While a great portion of the population struggles to make ends meet with a $450 minimum wage, Lebanon's policymakers have some of the highest salaries in the world, a recent report revealed.
The Legal Agenda, a non-profit organization that monitors law and public policy in Lebanon and the Arab world, released a report on Tuesday documenting the amount of money Lebanon's presidents, ministers and members of parliament "earn" based on data from the finance ministry.
Among several other noteworthy findings, the organization found that a Lebanese member of parliament's salary is at least 18 times greater than the minimum wage - a ratio that is among the highest, not only in the Arab world but globally.
Here are the monthly salaries of Lebanese policymakers while in service, minus the additional privileges and allocations, and of course, the money they make on the side:
The president: 18.75 million LBP
Speaker of the parliament: 17.737 million LBP
Prime minister: 17.737 million LBP
Minister: 12.937 million LBP
Member of parliament: 12.75 million LBP
This, in addition to several allocations MPs benefit from, such as the 2.7 million LBP they receive every month from the solidarity fund, they also collect 15-100 million LBP yearly as "asphalt expenses" from the Ministry of Public Works and Transport.
That's not all. MPs benefit from several exemptions that allow them, for instance, to buy cars without customs fees and purchase airplane tickets with a 55-75% discount.
Plus, according to Dr.
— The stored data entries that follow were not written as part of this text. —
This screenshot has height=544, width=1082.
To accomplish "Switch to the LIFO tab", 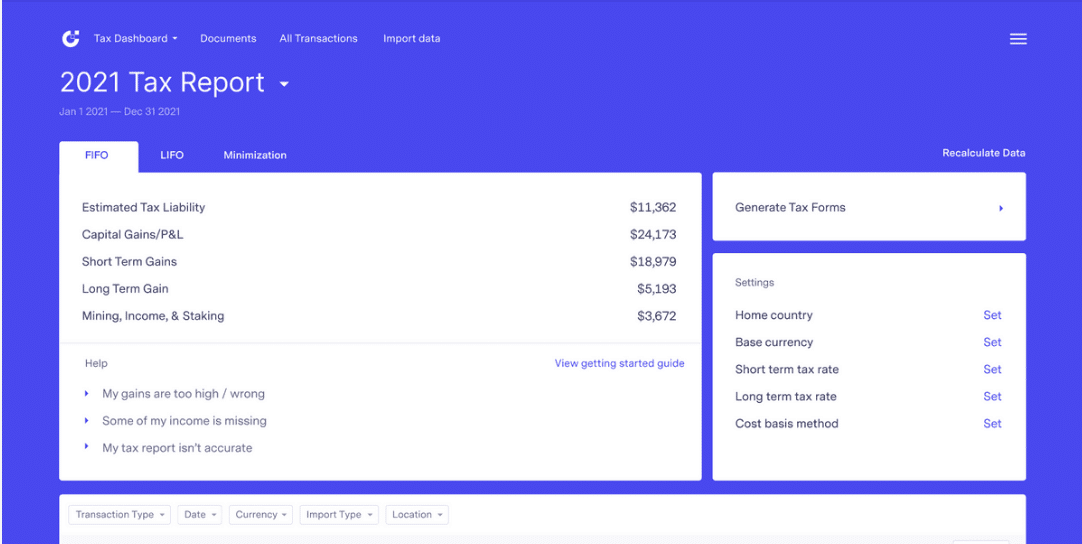I will click(x=172, y=155).
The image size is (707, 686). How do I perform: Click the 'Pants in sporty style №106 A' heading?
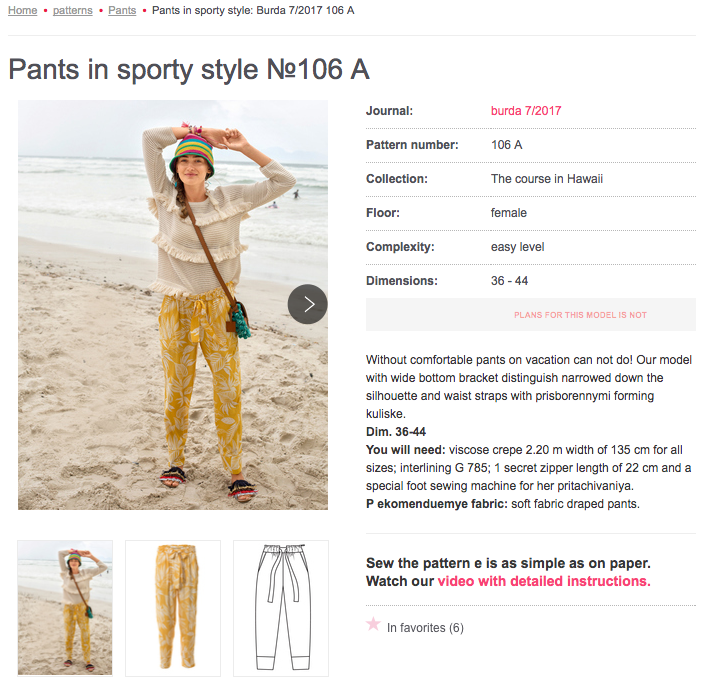(189, 69)
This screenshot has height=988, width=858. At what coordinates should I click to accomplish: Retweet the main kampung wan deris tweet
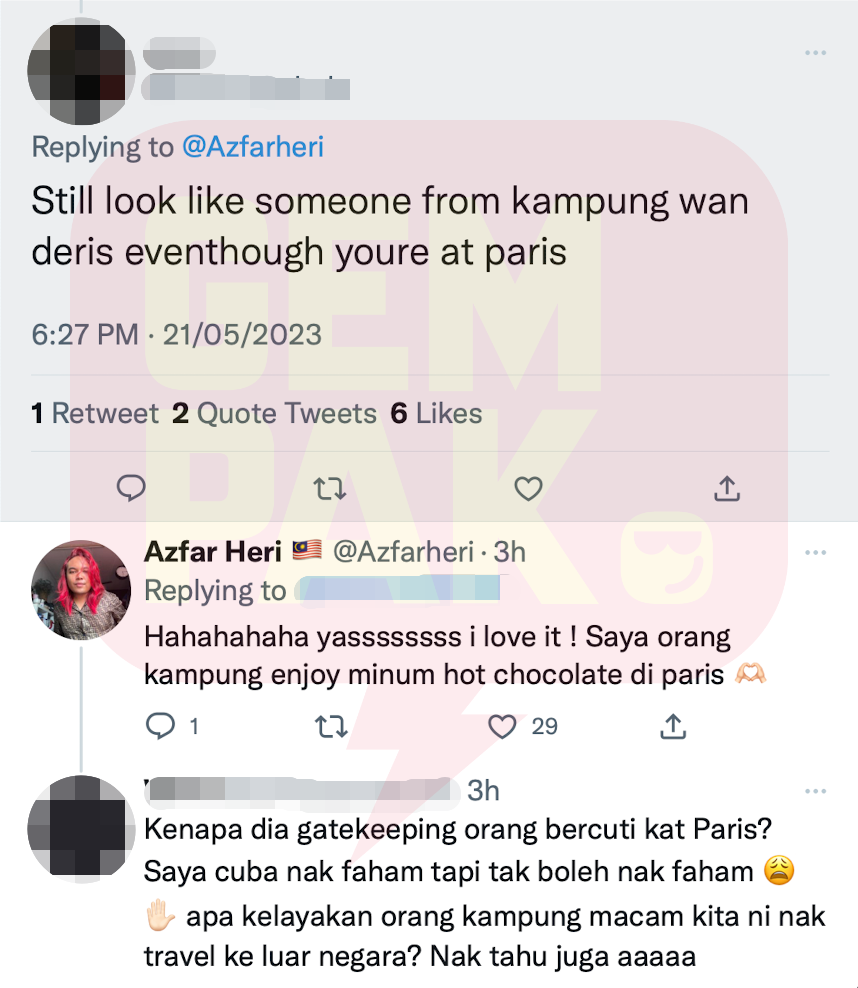click(x=330, y=488)
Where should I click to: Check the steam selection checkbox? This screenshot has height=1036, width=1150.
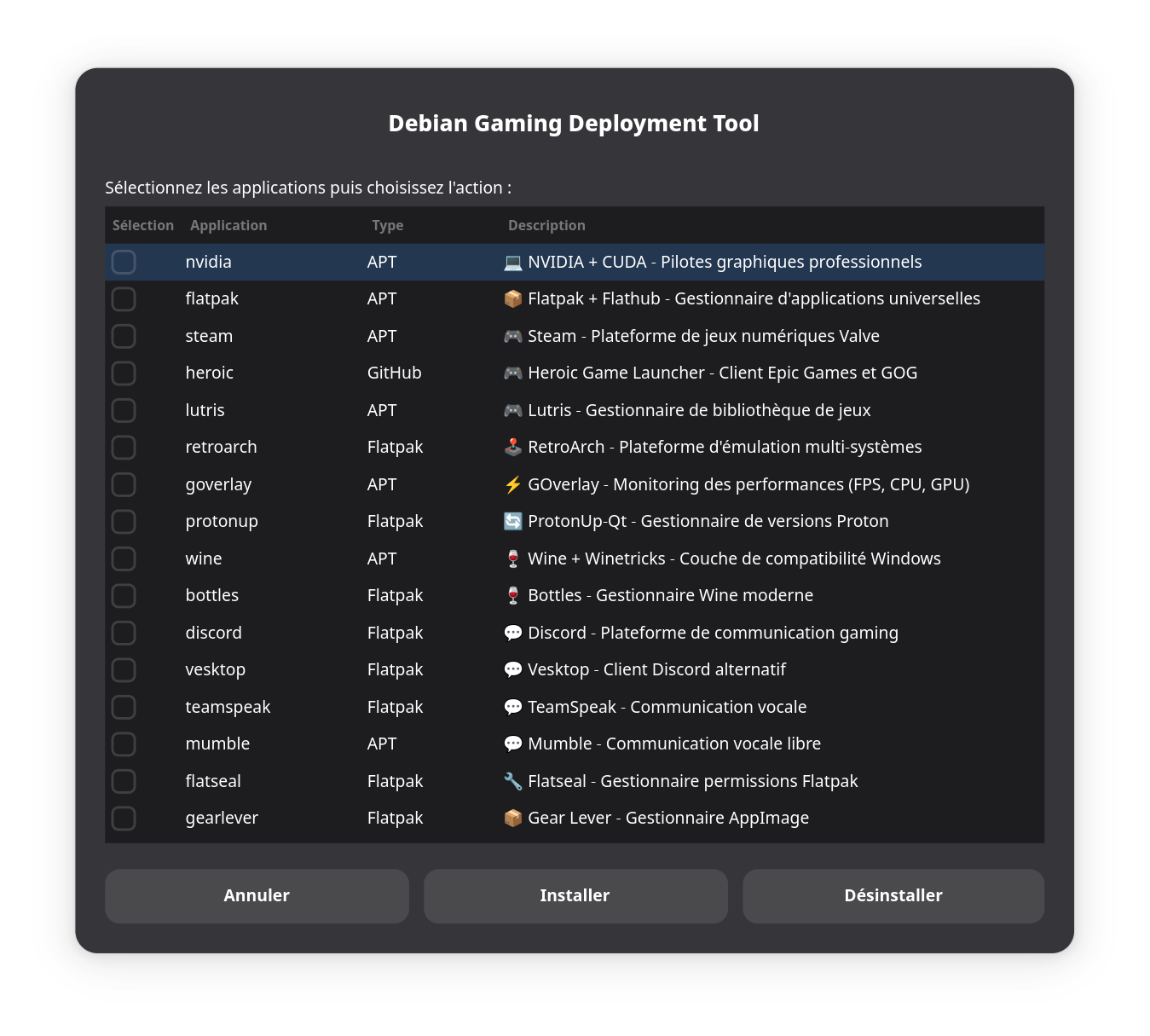pyautogui.click(x=124, y=336)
Fawwaz Traboulsi, most MPs do not pay electricity and municipal fees.
Here's how much Lebanon's policy makers get paid every year
These salaries are among the highest in the world
To get the full picture, The Legal Agenda compared the salaries of Lebanon's policymakers to their counterparts around the world.
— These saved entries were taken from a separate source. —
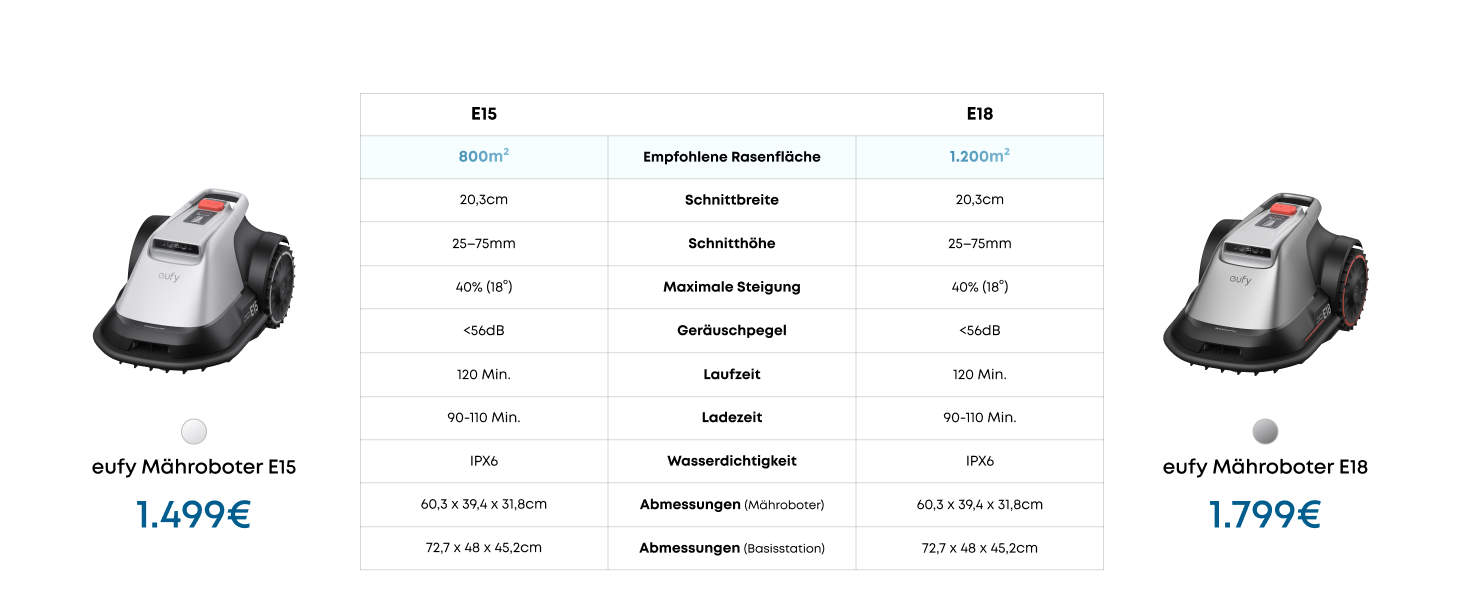Select the E15 column header
The image size is (1464, 600).
tap(484, 114)
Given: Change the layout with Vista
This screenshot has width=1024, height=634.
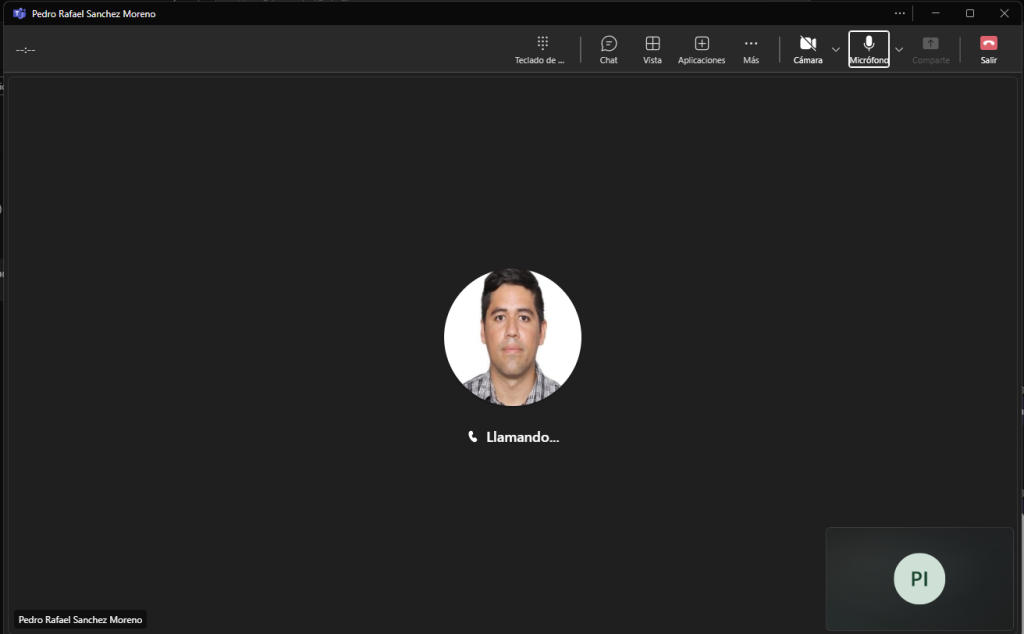Looking at the screenshot, I should (x=652, y=49).
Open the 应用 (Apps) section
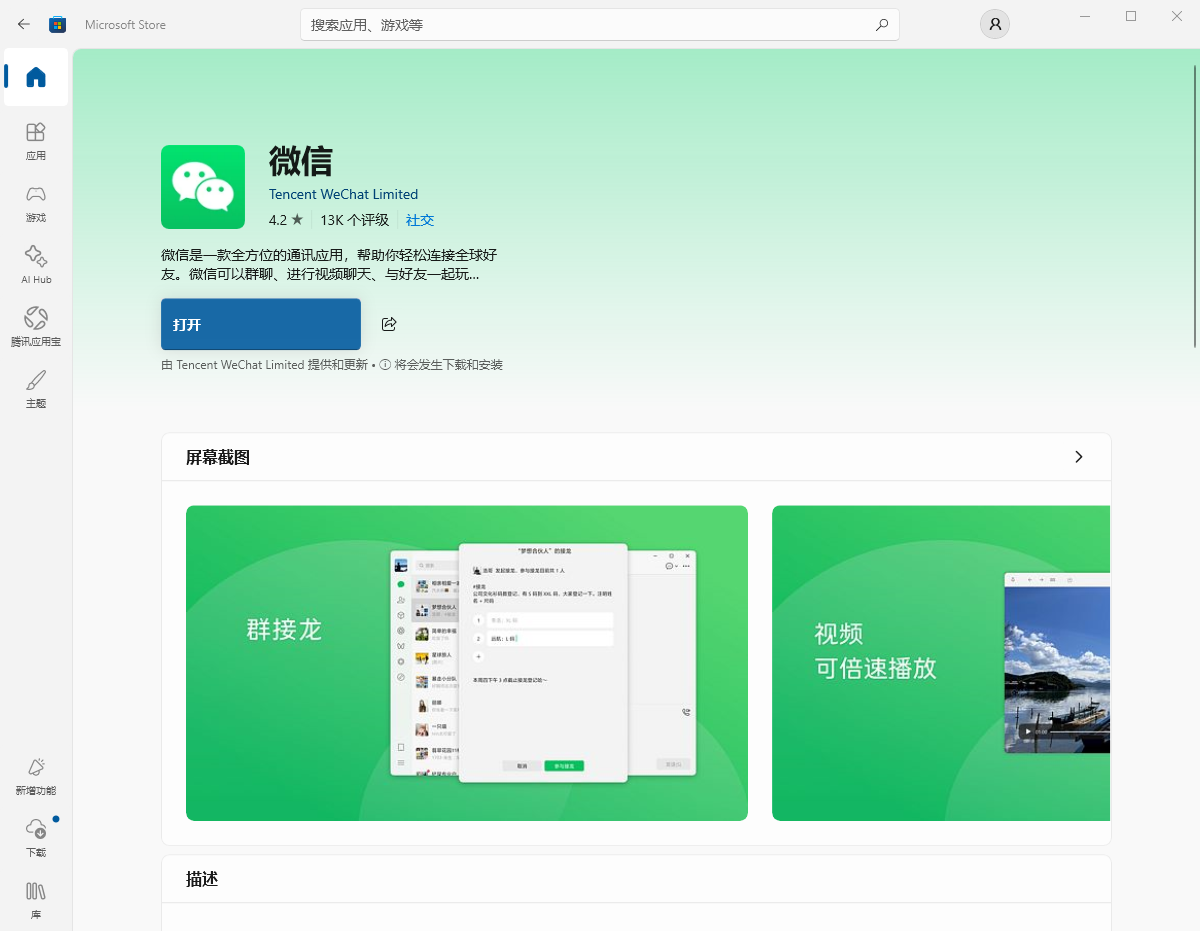Screen dimensions: 1200x931 pos(36,141)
Since the purchasing power of a U.S. dollar varies around the world, the organization took into account the ratio of a politician's salary to the minimum wage in his/his respective country.
The ratio of a Lebanese MP's salary to the minimum wage in the country is 18.888:1. This means that an MP's salary is 18 times the minimum wage.
Meanwhile, the ratio is 15:1 in Egypt and Bahrain, and 13:1 in Jordan.
Globally, the ratio is 6:1 in Britain, and 10:1 in the U.S. and France.